STRUCTURAL AND FUNCTIONAL-PROPERTIES OF APOLIPOPROTEIN-B IN CHEMICALLY MODIFIED LOW-DENSITY LIPOPROTEINS

The structural and compositional changes occuring during in vitro chemical modification of apolipoprotein B-100 (apo B), the apolipoprotein component of low density lipoproteins (LDL), were investigated in this study. The functional properties of chemically modified apo B and especially its potential to induce accumulation of cholesterol esters in macrophages were related to the structural changes of apo B. Acetylation, maleylation or malondialdehyde conjugation did not significantly affect the lipid composition of LDL. However, the unsaturated cholesteryl esters content, especially that of cholesteryl arachidonate was significantly decreased through Cu-oxidation. The number of reactive lysine residues in apo B was decreased by Cu-catalyzed LDL oxidation, acetylation, maleylation and by malondialdehyde conjugation. The number of free cysteines decreased from six in native apo B-100 to three in Cu-oxidized LDL. The tryptophan fluorescence intensity decreased most in malondialdehyde-conjugated LDL and in Cu-oxidized LDL, compared with acetylated and maleylated LDL. The secondary structure of native and chemically modified LDL was measured by attenuated total reflection infrared spectroscopy and by circular dichroism. No significant changes were observed in the secondary structure of any of the modified LDL. These data suggest that neither acetylation, malondialdehyde treatment or even Cu-oxidation substantially altered the secondary structure of apo B, in spite of significant modifications in the primary structure.
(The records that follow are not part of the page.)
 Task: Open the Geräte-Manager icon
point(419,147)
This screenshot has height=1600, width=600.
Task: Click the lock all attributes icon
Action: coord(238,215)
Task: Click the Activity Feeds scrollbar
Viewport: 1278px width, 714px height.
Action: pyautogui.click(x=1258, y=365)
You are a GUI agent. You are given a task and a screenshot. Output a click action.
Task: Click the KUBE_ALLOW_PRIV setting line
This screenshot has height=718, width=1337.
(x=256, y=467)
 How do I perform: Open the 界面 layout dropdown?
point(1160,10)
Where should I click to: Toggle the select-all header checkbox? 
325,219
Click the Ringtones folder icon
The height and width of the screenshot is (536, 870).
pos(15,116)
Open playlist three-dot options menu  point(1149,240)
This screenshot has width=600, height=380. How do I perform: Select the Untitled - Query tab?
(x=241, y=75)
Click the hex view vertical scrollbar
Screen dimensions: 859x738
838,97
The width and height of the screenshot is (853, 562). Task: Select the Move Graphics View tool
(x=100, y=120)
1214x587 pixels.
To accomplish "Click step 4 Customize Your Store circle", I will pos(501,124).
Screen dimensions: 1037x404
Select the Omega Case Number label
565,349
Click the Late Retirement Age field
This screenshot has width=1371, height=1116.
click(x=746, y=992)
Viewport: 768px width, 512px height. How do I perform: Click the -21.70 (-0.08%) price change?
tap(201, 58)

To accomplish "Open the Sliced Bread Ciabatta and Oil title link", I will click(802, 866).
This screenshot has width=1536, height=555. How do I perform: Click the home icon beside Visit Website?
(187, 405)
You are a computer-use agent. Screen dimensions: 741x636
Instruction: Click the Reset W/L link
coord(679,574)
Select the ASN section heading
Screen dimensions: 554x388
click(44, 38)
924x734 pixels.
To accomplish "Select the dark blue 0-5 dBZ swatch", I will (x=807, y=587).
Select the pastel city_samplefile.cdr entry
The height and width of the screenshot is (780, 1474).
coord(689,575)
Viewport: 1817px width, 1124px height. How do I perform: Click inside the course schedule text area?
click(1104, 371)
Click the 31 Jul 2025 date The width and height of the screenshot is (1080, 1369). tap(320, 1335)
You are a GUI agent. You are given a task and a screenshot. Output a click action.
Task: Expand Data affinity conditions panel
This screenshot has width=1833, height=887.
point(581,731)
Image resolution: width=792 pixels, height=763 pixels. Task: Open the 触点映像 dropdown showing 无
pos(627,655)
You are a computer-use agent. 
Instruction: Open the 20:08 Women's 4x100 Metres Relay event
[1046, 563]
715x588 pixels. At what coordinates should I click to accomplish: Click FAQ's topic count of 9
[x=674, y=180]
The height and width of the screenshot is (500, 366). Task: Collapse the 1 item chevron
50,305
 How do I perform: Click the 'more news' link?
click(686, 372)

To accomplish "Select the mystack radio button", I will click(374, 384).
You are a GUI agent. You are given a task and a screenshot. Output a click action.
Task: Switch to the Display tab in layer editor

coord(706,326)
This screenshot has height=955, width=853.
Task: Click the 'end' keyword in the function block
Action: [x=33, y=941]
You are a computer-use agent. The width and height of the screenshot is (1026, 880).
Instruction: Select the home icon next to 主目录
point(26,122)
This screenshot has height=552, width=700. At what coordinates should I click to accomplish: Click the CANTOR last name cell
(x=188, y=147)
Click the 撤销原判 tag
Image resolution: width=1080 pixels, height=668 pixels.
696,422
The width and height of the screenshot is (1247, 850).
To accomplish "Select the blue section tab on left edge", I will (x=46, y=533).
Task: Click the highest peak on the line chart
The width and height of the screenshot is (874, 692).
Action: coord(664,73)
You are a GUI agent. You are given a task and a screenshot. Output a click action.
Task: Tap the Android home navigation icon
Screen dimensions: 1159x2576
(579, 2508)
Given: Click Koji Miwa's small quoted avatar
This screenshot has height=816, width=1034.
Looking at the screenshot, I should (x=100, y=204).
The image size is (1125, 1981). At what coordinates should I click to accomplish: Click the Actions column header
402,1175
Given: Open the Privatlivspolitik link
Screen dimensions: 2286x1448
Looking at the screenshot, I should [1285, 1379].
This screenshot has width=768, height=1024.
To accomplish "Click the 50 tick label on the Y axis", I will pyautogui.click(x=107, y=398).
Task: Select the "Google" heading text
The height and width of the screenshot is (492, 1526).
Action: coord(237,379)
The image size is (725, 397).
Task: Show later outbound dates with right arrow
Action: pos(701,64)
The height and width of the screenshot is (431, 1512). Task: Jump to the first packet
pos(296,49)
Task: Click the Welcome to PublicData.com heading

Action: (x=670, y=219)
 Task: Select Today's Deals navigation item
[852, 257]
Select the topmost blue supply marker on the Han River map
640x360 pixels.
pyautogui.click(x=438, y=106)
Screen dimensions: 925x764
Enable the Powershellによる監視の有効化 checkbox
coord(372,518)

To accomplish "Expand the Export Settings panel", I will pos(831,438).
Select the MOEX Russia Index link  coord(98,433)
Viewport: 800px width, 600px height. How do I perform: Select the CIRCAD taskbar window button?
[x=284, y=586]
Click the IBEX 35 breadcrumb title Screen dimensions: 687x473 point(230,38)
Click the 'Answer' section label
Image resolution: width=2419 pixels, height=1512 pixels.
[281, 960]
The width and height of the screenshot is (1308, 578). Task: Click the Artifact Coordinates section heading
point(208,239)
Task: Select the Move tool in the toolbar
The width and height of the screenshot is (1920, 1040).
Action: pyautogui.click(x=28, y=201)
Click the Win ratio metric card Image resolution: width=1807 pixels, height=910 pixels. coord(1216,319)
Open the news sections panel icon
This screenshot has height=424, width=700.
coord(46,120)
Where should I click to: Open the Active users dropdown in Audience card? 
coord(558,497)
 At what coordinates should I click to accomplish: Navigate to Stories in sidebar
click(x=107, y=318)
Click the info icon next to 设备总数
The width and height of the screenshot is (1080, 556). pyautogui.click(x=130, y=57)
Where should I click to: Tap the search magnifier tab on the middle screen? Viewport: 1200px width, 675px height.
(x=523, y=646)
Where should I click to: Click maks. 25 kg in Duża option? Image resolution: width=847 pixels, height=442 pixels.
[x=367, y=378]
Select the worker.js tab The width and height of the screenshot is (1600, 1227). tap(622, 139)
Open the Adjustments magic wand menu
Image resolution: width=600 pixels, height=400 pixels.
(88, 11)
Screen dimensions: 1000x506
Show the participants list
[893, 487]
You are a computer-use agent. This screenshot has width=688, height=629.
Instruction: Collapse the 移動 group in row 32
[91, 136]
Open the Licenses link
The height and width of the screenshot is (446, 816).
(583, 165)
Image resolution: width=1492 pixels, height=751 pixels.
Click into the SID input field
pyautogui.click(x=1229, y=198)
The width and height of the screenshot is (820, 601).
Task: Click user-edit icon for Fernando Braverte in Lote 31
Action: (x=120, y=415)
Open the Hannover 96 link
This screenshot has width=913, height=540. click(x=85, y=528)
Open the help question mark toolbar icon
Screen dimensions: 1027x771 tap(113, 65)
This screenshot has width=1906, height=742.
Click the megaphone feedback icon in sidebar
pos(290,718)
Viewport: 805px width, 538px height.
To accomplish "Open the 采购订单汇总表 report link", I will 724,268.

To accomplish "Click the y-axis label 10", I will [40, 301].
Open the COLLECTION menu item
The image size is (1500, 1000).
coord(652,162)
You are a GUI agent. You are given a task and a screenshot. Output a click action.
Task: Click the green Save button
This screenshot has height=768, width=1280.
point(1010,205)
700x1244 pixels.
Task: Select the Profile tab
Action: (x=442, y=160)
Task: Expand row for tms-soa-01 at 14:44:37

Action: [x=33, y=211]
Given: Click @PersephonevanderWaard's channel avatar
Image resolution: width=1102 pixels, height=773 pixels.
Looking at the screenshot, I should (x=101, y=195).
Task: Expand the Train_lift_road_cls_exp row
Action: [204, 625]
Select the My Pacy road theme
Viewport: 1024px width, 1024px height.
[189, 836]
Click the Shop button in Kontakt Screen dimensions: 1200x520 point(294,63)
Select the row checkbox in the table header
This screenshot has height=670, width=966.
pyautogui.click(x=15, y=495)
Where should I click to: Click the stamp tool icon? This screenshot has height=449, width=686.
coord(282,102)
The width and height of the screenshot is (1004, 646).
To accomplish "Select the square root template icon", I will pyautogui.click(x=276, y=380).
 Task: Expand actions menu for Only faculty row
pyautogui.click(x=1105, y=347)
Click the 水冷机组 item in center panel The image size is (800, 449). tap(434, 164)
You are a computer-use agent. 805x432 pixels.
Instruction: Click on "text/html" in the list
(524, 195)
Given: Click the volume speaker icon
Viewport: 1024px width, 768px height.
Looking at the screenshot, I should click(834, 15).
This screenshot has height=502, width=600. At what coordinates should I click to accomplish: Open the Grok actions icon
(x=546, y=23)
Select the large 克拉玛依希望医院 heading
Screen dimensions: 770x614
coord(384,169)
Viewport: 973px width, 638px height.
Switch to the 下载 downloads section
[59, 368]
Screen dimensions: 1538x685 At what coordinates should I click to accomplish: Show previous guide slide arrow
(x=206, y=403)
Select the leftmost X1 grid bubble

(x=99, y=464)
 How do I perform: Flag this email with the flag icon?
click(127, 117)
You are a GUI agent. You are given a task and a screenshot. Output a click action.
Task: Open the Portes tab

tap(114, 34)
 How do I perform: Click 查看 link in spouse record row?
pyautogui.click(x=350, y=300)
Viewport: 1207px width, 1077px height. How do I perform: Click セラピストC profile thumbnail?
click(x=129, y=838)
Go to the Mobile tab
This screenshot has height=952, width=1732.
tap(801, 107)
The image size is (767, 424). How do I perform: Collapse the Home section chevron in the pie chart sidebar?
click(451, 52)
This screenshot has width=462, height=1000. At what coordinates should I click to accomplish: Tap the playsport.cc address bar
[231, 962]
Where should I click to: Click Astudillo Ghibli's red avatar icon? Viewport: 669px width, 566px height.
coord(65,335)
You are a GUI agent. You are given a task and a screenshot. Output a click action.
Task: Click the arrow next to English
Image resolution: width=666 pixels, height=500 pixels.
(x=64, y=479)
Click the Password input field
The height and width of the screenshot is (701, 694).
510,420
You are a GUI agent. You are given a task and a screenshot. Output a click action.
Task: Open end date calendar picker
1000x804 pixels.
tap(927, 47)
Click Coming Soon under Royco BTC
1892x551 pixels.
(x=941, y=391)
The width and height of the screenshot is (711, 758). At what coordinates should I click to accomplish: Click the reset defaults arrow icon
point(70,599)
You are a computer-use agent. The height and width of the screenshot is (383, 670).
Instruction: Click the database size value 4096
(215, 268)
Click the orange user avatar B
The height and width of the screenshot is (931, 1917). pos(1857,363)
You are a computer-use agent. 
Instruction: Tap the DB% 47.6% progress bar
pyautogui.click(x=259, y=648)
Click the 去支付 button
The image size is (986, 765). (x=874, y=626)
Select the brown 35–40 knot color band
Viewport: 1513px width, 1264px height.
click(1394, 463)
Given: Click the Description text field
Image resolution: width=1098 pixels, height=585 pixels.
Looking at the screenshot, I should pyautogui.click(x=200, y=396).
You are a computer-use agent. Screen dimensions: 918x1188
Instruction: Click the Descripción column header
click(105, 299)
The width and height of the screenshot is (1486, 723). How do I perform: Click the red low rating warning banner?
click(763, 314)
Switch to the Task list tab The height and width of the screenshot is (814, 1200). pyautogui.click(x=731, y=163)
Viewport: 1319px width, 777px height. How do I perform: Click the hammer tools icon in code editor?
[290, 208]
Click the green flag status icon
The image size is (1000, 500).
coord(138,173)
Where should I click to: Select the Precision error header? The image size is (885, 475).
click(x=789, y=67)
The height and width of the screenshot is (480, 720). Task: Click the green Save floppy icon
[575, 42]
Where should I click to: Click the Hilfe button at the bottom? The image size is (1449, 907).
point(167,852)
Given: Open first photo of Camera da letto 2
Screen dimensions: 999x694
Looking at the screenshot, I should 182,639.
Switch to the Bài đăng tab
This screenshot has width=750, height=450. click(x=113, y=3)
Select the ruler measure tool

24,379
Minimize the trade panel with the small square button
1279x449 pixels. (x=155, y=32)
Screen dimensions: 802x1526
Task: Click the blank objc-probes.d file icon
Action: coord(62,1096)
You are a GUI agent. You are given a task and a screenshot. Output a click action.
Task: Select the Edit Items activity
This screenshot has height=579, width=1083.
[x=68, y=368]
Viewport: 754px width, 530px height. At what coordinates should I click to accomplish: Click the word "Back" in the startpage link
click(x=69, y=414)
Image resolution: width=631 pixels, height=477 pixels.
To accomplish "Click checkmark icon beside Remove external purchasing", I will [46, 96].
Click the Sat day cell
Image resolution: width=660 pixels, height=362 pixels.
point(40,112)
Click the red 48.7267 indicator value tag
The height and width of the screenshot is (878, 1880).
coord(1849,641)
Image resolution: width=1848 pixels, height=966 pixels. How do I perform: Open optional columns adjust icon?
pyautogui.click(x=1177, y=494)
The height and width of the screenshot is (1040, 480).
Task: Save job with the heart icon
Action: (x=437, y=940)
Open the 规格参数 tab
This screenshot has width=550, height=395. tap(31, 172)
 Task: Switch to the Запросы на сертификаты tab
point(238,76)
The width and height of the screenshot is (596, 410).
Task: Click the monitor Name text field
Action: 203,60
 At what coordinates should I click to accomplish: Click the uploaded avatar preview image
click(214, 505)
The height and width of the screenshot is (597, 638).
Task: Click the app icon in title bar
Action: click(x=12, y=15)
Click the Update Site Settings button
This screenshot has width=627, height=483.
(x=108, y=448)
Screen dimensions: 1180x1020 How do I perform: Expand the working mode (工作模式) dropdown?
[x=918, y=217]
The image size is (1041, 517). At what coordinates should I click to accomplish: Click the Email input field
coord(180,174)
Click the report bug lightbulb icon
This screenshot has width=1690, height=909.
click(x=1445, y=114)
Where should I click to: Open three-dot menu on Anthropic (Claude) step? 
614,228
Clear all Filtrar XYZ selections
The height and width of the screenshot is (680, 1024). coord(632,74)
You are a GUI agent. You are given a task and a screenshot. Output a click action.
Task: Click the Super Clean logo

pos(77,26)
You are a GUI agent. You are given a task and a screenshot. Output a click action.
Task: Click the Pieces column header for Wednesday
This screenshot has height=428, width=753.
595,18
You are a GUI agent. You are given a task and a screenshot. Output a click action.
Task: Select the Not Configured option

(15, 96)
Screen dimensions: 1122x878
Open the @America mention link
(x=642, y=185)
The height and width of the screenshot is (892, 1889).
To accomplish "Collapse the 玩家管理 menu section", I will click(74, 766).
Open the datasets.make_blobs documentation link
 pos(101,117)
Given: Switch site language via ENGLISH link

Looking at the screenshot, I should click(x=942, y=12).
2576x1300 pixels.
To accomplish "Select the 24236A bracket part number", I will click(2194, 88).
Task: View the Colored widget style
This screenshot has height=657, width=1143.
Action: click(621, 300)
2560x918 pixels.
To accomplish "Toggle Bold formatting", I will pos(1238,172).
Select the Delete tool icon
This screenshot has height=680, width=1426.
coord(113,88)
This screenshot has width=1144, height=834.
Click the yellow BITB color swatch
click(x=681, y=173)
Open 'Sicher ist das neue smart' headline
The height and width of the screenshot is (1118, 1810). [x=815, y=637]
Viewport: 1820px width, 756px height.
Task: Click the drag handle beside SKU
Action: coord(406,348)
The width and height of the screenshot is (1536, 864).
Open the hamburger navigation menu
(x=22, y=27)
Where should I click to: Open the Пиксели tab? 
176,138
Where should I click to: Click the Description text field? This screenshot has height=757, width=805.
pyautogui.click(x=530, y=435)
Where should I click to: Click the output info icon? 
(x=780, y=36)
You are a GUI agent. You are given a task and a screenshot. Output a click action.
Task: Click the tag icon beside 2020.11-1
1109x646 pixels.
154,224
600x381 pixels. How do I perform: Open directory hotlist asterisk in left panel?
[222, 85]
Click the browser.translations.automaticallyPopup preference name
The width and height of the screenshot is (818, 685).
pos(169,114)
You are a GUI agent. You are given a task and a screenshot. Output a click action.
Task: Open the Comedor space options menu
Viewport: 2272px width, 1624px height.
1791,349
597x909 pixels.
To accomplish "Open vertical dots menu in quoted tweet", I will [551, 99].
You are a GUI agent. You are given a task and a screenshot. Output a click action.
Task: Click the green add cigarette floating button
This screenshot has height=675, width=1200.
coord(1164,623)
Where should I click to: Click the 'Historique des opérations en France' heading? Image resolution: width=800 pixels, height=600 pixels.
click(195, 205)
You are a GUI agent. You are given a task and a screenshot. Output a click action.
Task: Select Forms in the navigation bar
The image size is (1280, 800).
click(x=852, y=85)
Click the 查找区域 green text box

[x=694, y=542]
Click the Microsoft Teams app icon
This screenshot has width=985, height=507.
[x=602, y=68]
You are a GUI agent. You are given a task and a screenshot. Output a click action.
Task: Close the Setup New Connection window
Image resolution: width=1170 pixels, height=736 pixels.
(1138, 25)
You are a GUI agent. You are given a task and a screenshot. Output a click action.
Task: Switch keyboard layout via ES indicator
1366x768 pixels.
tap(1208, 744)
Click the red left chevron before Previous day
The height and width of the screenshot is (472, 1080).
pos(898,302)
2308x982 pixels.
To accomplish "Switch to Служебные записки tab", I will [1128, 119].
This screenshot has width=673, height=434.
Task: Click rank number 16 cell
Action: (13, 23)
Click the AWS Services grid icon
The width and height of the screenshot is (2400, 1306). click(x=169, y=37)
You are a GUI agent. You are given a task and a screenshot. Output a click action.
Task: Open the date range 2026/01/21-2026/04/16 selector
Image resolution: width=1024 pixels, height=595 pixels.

Incubation of chemically modified LDL with J774 macrophages induced an accumulation of cellular cholesteryl esters and foam cell formation. The highest cholesterol accumulation was induced after malondialdehyde treatment of LDL. These data suggest that the cellular uptake and accumulation of modified LDL is not modulated by changes in the apo B structure. Rather it seems dependent upon the net charge of the apo B protein and probably involves the modification of critical lysine residues.